Let’s just say I’ve been very social lately, and that I love wine. Well, that loving wine has led to, quite honestly, a lot of poor food choices, on top of wine not being the healthiest choice in the world.

I know that alcohol (and certainly wine, with lots of sugar) can contribute to bloat, so I’ve been trying to eat as many whole foods and few processed foods this week and stay away from the wine.

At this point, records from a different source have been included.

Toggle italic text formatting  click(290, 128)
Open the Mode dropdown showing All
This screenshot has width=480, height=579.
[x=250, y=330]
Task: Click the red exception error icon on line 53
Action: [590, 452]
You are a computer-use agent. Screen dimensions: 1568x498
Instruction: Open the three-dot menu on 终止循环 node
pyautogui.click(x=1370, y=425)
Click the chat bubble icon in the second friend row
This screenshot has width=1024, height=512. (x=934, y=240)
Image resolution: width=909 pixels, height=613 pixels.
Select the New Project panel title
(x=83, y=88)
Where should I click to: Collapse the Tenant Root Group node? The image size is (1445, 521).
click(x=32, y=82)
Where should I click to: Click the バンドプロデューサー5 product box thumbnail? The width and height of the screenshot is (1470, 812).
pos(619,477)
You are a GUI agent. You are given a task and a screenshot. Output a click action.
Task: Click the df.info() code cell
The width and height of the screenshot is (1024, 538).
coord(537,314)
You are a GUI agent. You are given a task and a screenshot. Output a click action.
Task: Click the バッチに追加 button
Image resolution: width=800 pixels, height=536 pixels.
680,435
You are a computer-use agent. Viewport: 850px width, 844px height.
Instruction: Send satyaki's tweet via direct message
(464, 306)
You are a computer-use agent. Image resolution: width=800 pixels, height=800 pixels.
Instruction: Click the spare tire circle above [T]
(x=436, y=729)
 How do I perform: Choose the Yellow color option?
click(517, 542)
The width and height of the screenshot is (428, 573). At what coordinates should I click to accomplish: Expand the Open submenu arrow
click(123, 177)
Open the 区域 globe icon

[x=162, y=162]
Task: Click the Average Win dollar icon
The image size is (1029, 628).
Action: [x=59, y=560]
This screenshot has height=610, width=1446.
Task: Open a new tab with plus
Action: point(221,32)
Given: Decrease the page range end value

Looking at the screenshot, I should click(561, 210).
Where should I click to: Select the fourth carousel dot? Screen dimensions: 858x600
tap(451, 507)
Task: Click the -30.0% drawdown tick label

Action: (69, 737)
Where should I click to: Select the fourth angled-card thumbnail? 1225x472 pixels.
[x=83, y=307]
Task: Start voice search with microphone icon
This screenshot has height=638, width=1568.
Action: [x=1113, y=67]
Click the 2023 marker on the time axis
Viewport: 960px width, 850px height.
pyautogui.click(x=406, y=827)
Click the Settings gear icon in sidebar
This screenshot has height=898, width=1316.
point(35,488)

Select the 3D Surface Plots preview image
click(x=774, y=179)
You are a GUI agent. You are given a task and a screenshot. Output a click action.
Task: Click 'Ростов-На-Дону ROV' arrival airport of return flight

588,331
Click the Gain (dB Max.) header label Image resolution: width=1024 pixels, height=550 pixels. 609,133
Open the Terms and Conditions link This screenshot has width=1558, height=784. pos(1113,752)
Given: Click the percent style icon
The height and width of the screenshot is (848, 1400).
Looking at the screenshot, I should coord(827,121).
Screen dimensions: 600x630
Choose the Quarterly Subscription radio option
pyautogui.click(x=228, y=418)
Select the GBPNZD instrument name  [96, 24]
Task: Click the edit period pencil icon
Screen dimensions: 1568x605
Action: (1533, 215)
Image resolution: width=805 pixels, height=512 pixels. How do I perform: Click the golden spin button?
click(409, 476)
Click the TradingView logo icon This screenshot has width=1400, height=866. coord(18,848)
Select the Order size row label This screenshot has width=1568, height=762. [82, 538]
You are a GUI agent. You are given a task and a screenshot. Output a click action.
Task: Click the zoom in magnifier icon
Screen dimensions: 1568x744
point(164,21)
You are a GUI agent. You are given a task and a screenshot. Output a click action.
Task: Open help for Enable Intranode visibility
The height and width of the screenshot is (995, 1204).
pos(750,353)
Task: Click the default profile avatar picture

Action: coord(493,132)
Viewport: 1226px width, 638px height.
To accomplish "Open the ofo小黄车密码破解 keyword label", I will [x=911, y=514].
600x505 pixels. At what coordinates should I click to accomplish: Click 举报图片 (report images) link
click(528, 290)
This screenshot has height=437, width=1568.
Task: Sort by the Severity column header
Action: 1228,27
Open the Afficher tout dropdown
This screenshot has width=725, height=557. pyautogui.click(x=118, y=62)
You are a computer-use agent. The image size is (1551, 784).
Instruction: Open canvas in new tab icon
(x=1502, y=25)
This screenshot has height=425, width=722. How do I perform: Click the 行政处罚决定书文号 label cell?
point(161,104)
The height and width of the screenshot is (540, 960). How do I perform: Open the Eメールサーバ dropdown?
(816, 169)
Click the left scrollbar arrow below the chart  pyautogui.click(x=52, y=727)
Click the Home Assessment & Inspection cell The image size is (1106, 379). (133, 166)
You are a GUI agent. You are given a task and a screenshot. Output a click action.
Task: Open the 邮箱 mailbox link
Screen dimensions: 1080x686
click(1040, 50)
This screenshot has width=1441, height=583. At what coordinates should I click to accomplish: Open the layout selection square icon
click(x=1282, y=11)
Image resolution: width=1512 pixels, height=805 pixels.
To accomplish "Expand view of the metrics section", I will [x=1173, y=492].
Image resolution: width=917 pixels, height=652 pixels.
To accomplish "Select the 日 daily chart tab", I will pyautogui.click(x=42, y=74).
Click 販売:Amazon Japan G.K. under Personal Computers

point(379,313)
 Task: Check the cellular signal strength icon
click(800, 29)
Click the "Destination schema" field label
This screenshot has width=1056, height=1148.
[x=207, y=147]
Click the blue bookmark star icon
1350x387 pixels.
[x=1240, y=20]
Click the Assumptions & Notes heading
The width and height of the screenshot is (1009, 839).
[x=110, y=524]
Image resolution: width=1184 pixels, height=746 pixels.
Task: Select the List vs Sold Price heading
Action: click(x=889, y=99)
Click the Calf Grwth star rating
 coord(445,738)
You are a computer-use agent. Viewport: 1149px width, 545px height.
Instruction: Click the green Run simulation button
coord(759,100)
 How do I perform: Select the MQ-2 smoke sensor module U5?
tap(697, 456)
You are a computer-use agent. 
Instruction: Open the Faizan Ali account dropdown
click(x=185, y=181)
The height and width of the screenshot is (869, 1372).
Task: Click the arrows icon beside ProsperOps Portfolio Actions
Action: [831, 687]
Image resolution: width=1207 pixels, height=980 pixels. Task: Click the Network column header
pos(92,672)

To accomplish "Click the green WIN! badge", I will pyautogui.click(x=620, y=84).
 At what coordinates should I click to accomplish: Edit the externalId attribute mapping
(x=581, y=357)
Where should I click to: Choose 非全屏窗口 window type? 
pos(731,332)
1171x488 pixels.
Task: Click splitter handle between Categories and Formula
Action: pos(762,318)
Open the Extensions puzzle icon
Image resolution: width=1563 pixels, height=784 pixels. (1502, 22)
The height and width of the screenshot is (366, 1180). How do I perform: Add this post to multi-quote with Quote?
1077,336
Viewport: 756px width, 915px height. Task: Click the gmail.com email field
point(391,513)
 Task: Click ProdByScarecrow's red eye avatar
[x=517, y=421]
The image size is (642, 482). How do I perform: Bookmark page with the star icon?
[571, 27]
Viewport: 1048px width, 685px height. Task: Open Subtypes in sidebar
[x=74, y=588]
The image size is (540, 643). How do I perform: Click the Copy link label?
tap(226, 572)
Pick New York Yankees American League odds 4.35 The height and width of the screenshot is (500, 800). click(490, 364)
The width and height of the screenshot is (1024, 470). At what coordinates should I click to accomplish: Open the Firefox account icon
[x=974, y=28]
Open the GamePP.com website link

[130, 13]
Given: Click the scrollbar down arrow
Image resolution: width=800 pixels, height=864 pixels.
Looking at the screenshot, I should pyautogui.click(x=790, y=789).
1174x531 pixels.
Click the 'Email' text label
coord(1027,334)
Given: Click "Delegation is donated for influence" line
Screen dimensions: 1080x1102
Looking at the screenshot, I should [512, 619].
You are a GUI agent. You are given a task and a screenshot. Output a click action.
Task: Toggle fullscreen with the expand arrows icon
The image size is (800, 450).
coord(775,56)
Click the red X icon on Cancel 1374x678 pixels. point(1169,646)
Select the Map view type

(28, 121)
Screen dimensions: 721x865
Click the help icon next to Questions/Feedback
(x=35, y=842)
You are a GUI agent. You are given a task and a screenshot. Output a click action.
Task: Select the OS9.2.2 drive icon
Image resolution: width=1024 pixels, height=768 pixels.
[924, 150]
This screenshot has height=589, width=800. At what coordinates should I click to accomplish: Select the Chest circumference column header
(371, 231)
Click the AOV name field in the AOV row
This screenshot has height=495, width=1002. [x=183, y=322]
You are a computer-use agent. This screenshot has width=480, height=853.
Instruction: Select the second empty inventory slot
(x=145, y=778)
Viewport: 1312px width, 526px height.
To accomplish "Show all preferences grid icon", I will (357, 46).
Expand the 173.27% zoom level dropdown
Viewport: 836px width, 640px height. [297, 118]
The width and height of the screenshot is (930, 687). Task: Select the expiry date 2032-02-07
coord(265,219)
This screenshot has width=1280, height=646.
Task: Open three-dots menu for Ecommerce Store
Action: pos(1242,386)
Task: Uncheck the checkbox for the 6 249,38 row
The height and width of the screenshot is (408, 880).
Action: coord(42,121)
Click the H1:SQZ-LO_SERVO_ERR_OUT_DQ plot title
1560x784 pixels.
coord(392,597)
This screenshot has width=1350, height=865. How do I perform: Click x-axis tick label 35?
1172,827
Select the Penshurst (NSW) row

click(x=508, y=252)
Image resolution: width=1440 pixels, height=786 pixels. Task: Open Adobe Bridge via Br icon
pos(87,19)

This morning I got on the scale, and it read 143. HOLY BLOAT. I was holding on to at least 5 pounds of water weight from poor food choices. I’d still like to lose a few more pounds, because I also just feel mushy around the edges. I’m not going to do anything crazy, but just continue to be cognizant of making healthy decisions and taking care of myself

Moral of the story: weight maintenance ain’t always easy, wine bloats you like crazy, I cannot actually “listen to my body,” because my natural inclinations are not to be healthy, and it is a battle I fight every day. Some days I lose the battle, but I won’t lose the war.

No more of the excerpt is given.